Com relação às hostilidades sociais, apenas a Turquia e a Bolívia registraram declínio semelhante, sendo a última pela ausência de registros — como nos anos anteriores — de missionários protestantes expulsos de áreas indígenas. Em contrapartida, Uganda e Montenegro testemunharam aumentos de 2 pontos em suas avaliações, este último devido à vandalização de mesquitas e ao assédio ao proselitismo cristão.
O mais comum, de acordo com o Pew, é o assédio do governo. Mais de 9 em cada 10 nações (183 no total) registraram pelo menos um incidente. O assédio social ocorreu em mais de 8 em cada 10 nações (160 no total), sendo que 157 nações registraram ambos.
O Pew também registrou os tipos de força ou violência infligida ao redor do mundo.
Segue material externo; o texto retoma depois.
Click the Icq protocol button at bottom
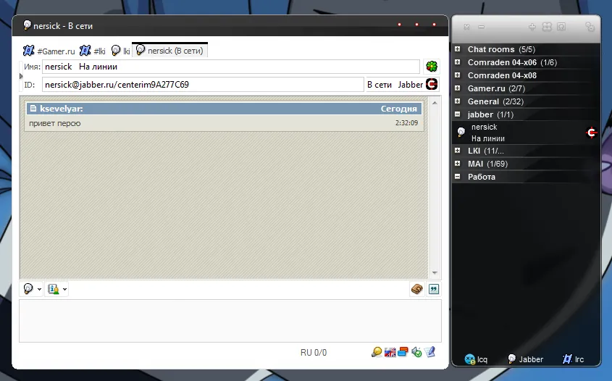This screenshot has width=612, height=381. click(x=477, y=359)
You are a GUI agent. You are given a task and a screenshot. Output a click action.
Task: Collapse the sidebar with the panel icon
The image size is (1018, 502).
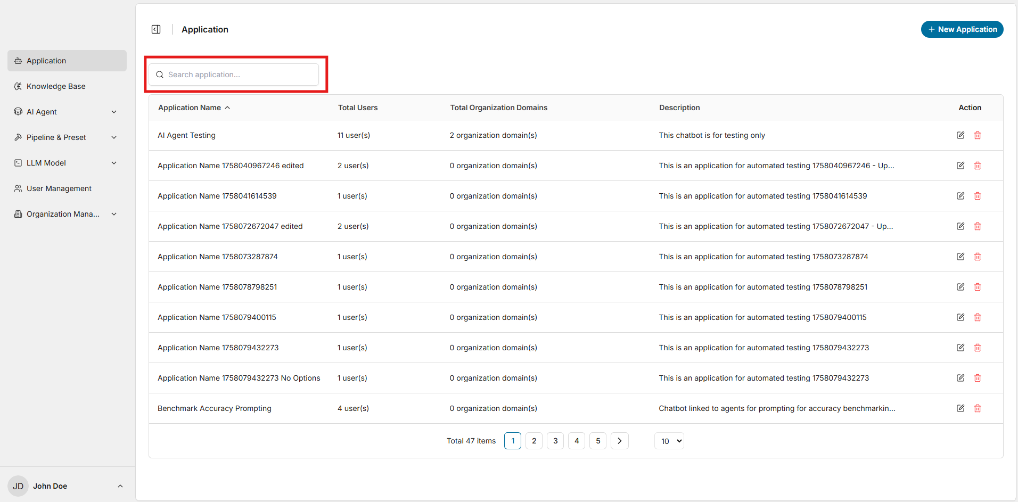[156, 29]
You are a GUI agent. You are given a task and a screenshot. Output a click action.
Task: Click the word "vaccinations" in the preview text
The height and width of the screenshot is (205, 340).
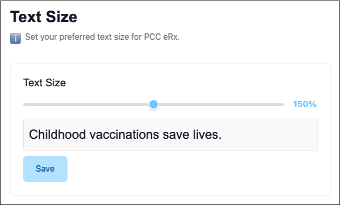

Os danos à propriedade foram os mais comuns em 105 nações infratoras, com a Europa registrando a maior ocorrência, 71%. A região do Oriente Médio e Norte da África liderou a porcentagem de ocorrências em todos os outros tipos, sendo agressões físicas registradas em um total global de 91 países, detenções em 77, deslocamento forçado em 38 e assassinatos em 45.
A Etiópia ganhou destaque pelas mortes de 78 sacerdotes durante sua guerra civil.
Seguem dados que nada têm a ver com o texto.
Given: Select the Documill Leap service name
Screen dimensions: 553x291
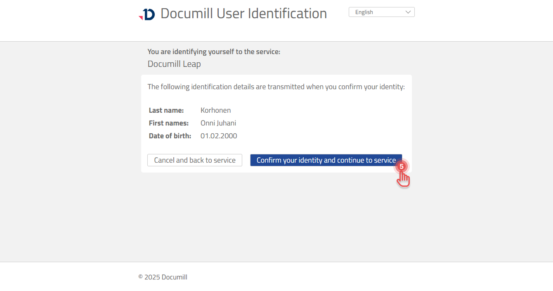Looking at the screenshot, I should pos(174,64).
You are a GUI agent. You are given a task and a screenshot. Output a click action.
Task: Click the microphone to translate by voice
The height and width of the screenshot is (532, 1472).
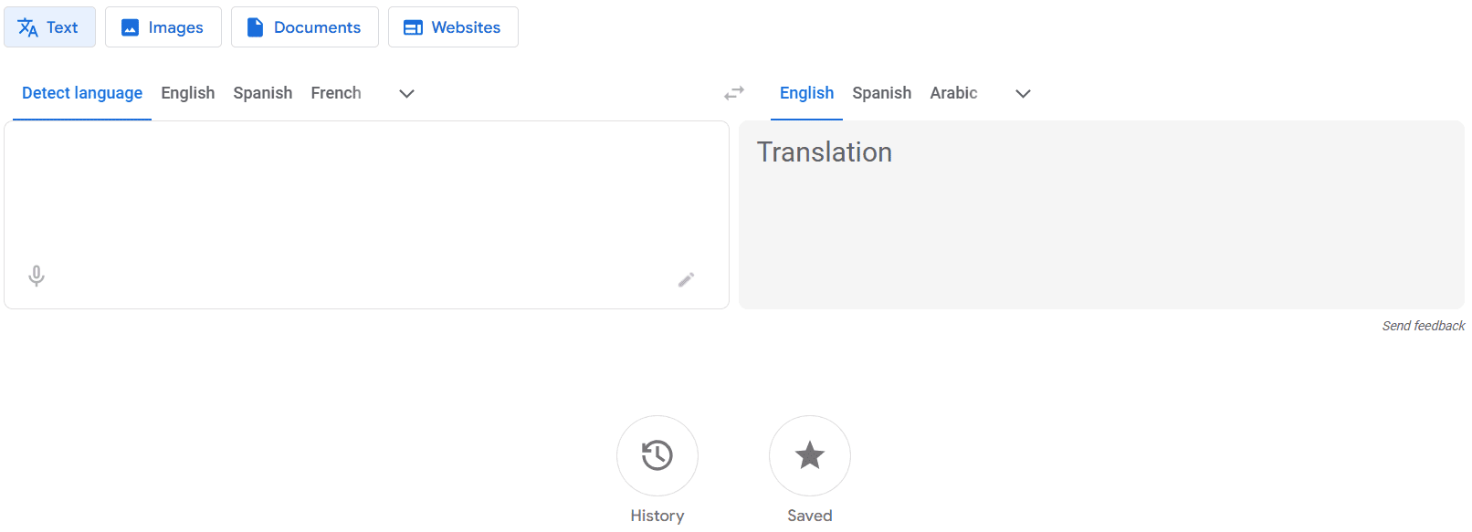coord(37,276)
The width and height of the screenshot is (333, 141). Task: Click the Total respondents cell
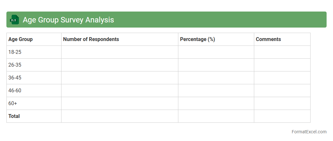[x=119, y=116]
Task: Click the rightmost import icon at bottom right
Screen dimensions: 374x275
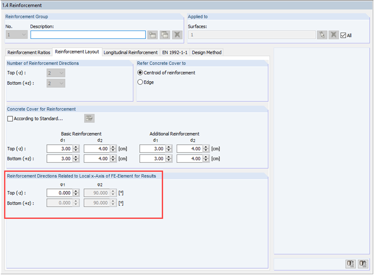Action: (363, 264)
Cristãos e muçulmanos continuam sendo os grupos religiosos que mais sofrem assédio. O número de nações que assediam cristãos aumentou de 155 para 160, em comparação com um total de 107 registradas inicialmente. O número de nações que assediam muçulmanos diminuiu de 145 para 141, mas ainda está acima das 96 registradas inicialmente. O assédio a judeus também diminuiu de 94 para 91, mas só foi registrado em 51 países em 2007.
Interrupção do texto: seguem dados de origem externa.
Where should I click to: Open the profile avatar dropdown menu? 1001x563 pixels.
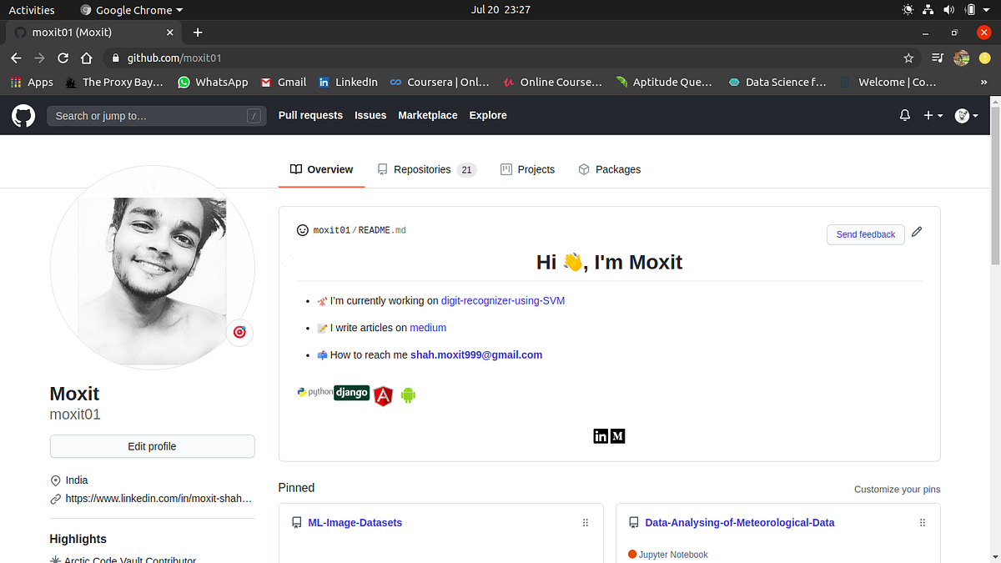(965, 115)
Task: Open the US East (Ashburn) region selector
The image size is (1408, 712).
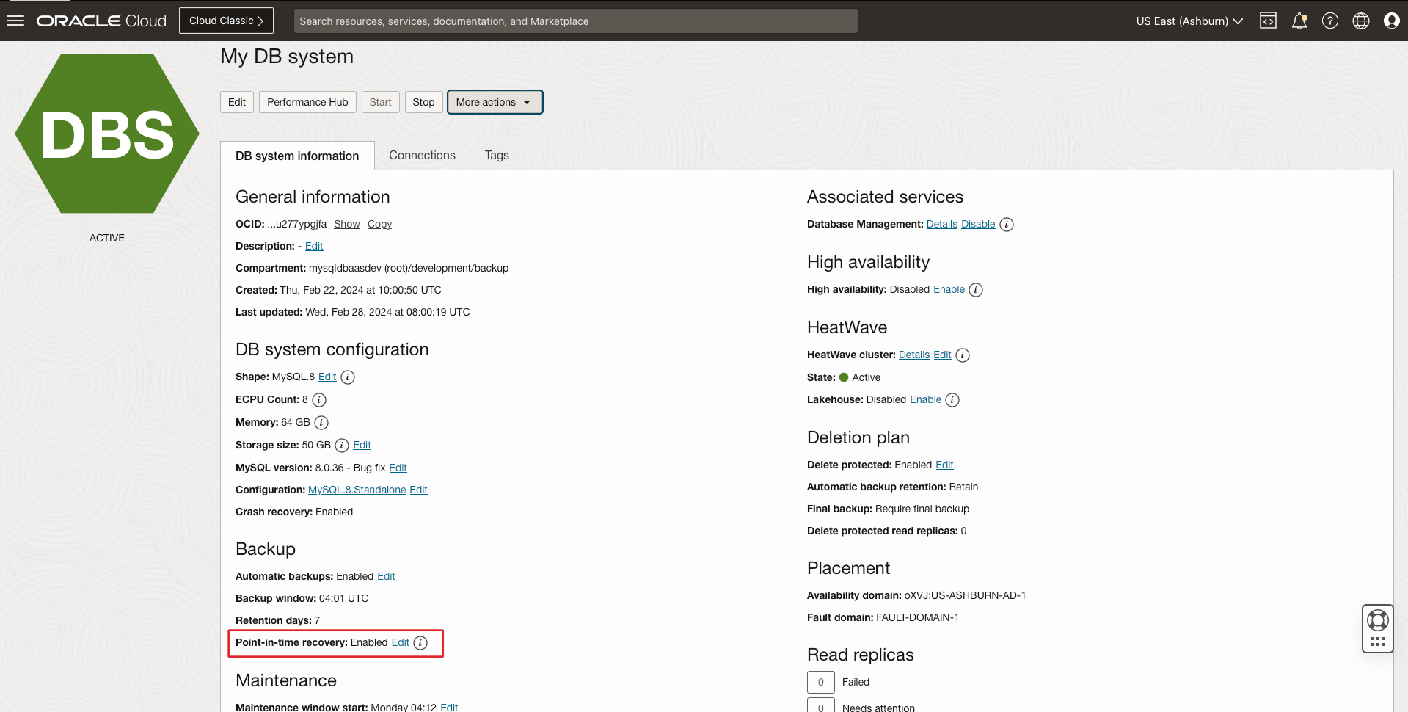Action: 1189,21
Na categoria “outras religiões”, Baha’is, Sikhs e adeptos do Zoroastrismo vieram na sequência, com seus seguidores sendo assediados em 64 países; logo depois vieram as formas de religiosidade popular, assediadas em 40 países. As violações contra budistas (em 28 países), hindus (em 24) e contra a categoria dos “sem filiação [religiosa]”— composta por ateus, agnósticos e humanistas — (registradas em 27 países) foram menos difundidas.
Uma nova categoria do relatório do Pew rastreou as nações que ofereciam benefícios a grupos religiosos. Do total dos 161 países enquadrados, 127 apoiaram a educação religiosa, 107 ofereceram fundos para construir ou conservar edifícios religiosos e 67 ofereceram compensações ao clero em algum grau. Desses últimos, mais da metade (36 nações) deu tratamento preferencial a determinadas religiões. Do total, 149 governos, no entanto, assediaram os fiéis ou interferiram em seus cultos.
A Arábia Saudita, segundo observou o Pew, oferece ajuda de custo aos imãs, mas restringe seus sermões.
Além da computar as nações, o Pew também organizou dados para medir o impacto das restrições e das hostilidades em um amplo escopo da humanidade. Entre as 25 maiores nações — que representam 5,8 bilhões dos 7,8 bilhões da população mundial em 2021 — Egito, Paquistão, Índia, Indonésia e Nigéria registraram os níveis gerais mais altos. O Japão, os Estados Unidos, a África do Sul, a Itália e o Brasil tiveram as classificações mais baixas.